The state previously allowed people to simply “self-attest” to being vaccinated or having tested negative, but the new rules — which take effect Sept. 20 — require attendees to show proof. The previous guidelines also applied only to events with 5,000 or more people, but the new rules lower the threshold to 1,000.
“The Delta variant has proven to be highly transmissible, making it easier to spread in large crowds where people are near each other for long periods of time,” said Dr. Tomás Aragón, the state public health officer. “By requiring individuals to be vaccinated, or test negative for COVID-19 at large events, we are decreasing the risk of infection, hospitalization and death.”
The announcement is the latest in a series of vaccination or testing mandates imposed in a variety of sectors. The state already requires all school workers to show proof of vaccination or submit to weekly testing. All workers at health-care facilities in the state must be vaccinated by Sept. 30.

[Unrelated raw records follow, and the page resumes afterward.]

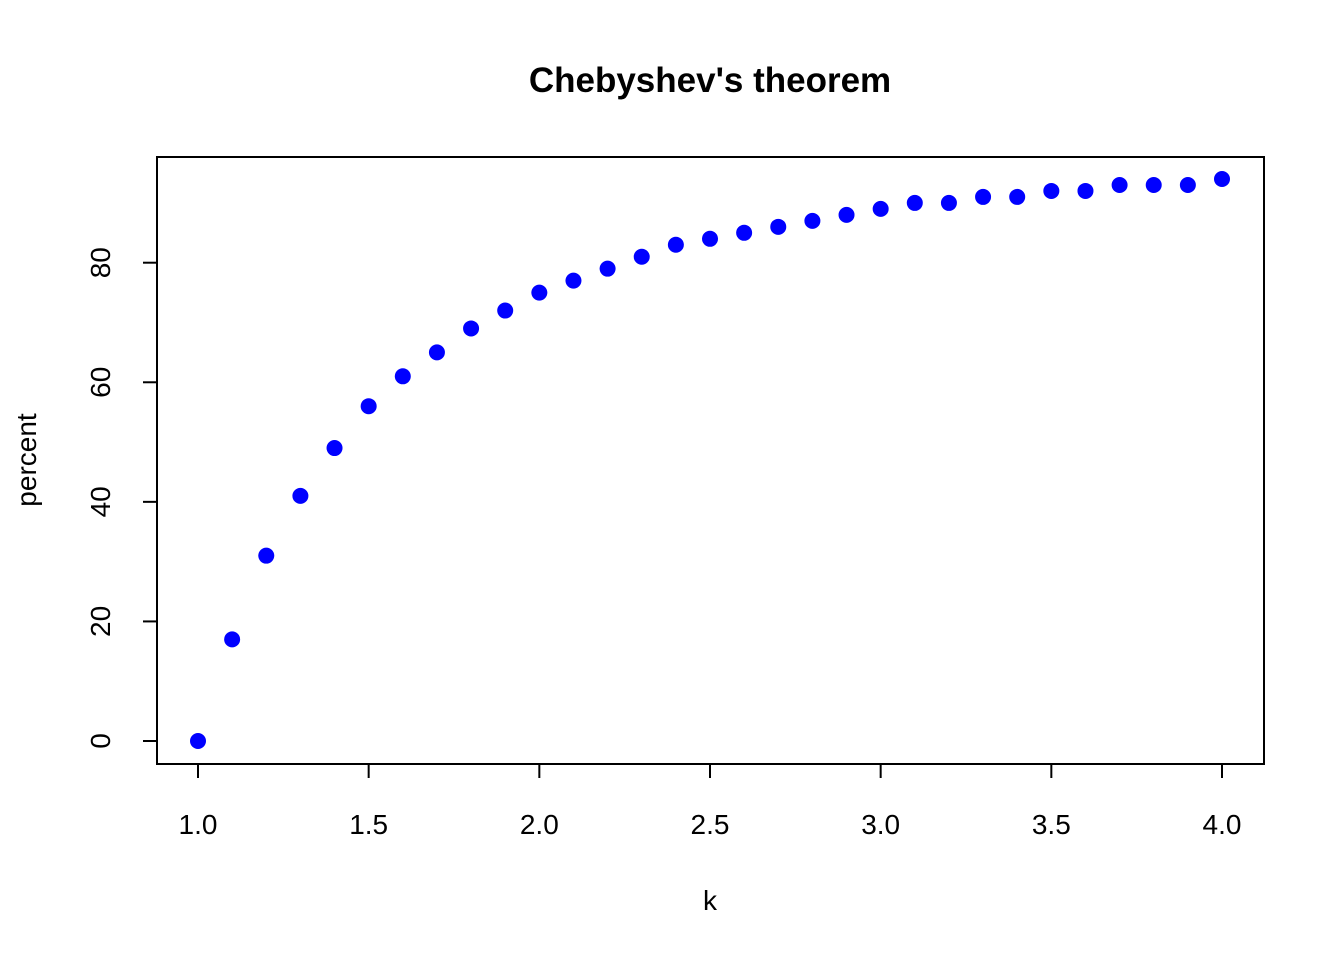 The image size is (1344, 960). I want to click on x-axis: 1.0 1.5 2.0 2.5 3.0 3.5 4.0, so click(710, 802).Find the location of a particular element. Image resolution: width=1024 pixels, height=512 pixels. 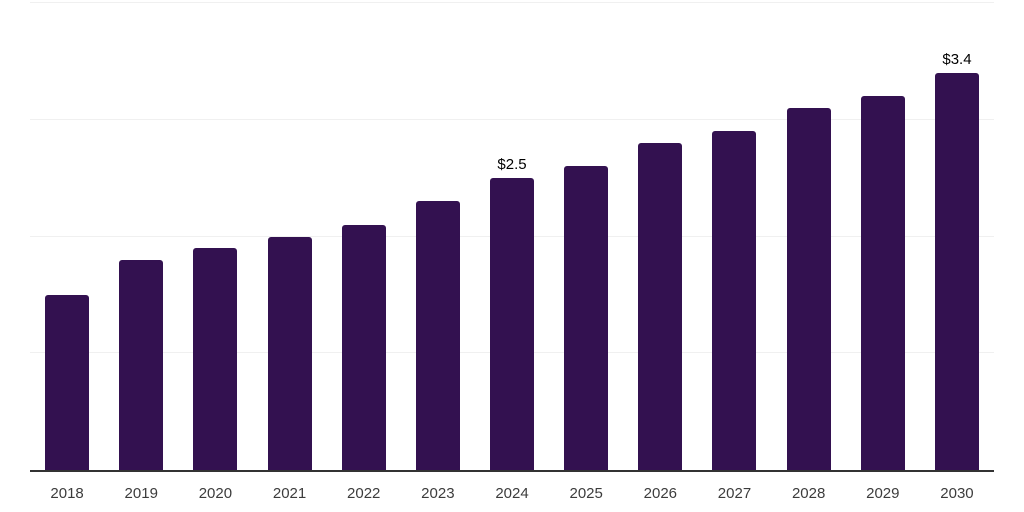

bar-group-2025 is located at coordinates (586, 236).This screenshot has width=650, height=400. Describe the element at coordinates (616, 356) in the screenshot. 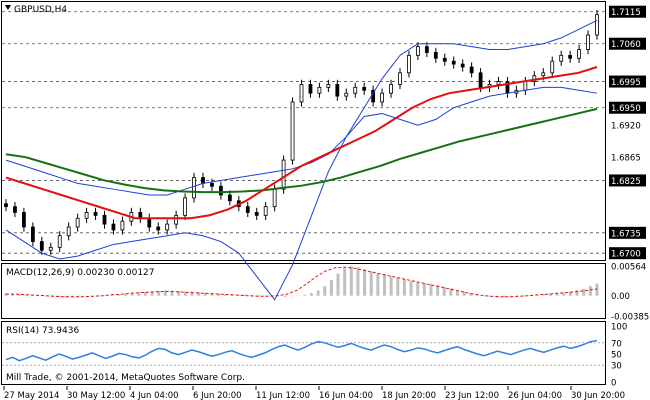

I see `rsi-axis-label: 50` at that location.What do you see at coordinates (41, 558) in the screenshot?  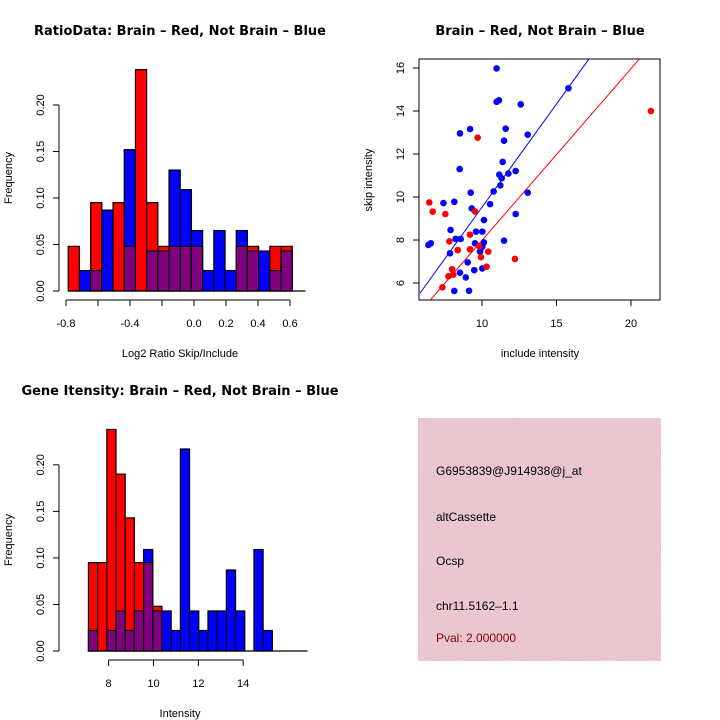 I see `y-tick-label: 0.10` at bounding box center [41, 558].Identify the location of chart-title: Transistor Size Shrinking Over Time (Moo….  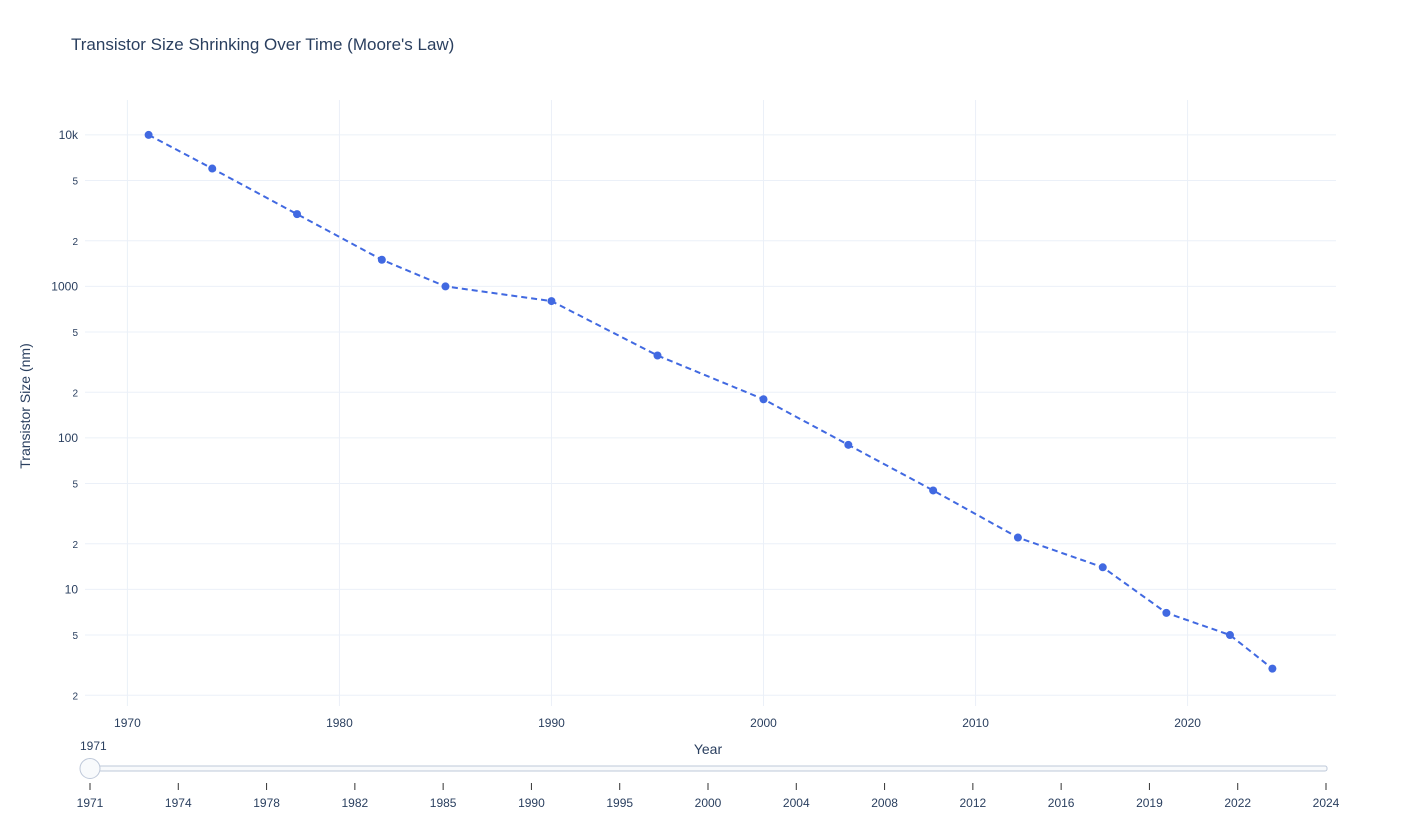
(262, 44).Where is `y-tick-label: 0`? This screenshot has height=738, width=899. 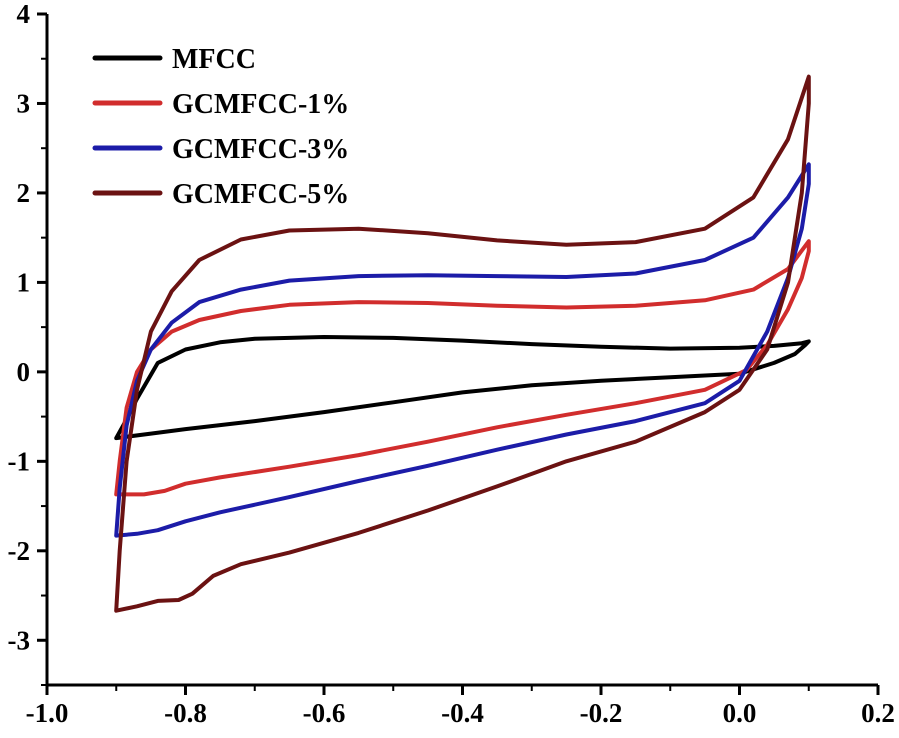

Various cities are also imposing vaccination requirements for workers. The Los Angeles City Council voted Wednesday to impose such a mandate on its workers, and the city of Santa Ana announced a similar requirement.
Los Angeles County this week will impose a mask-wearing mandate for all attendees at outdoor “mega-events” with 10,000 or more people. The county already requires masks at all indoor public settings, including large-scale events such as concerts and basketball games.
Leaders of two major entertainment companies threw their support behind the state’s vaccine-or-testing mandate for indoor events, issuing statements through the state.
“Today’s announcement adds another layer of protection to make our state, our venues and our communities safer,” said Dan Beckerman, president/CEO of AEG. “Our fans, our team members and our families all want to feel as protected as possible from COVID-19 while enjoying our favorite concerts and sporting events. We are proud to partner with public health officials to continue to play a role in encouraging those who haven’t gotten vaccinated to follow the advice of the medical experts.”
Michael Rapino, president/CEO of Live Nation Entertainment, added, “Vaccination and health check requirements ensure everyone can continue enjoying live music while also encouraging even more people to go get vaccinated, which is why Live Nation has made this the standard at our venues and festivals across the country. We fully support California’s efforts and will stay in lockstep to keep bringing live music back to the Golden State.”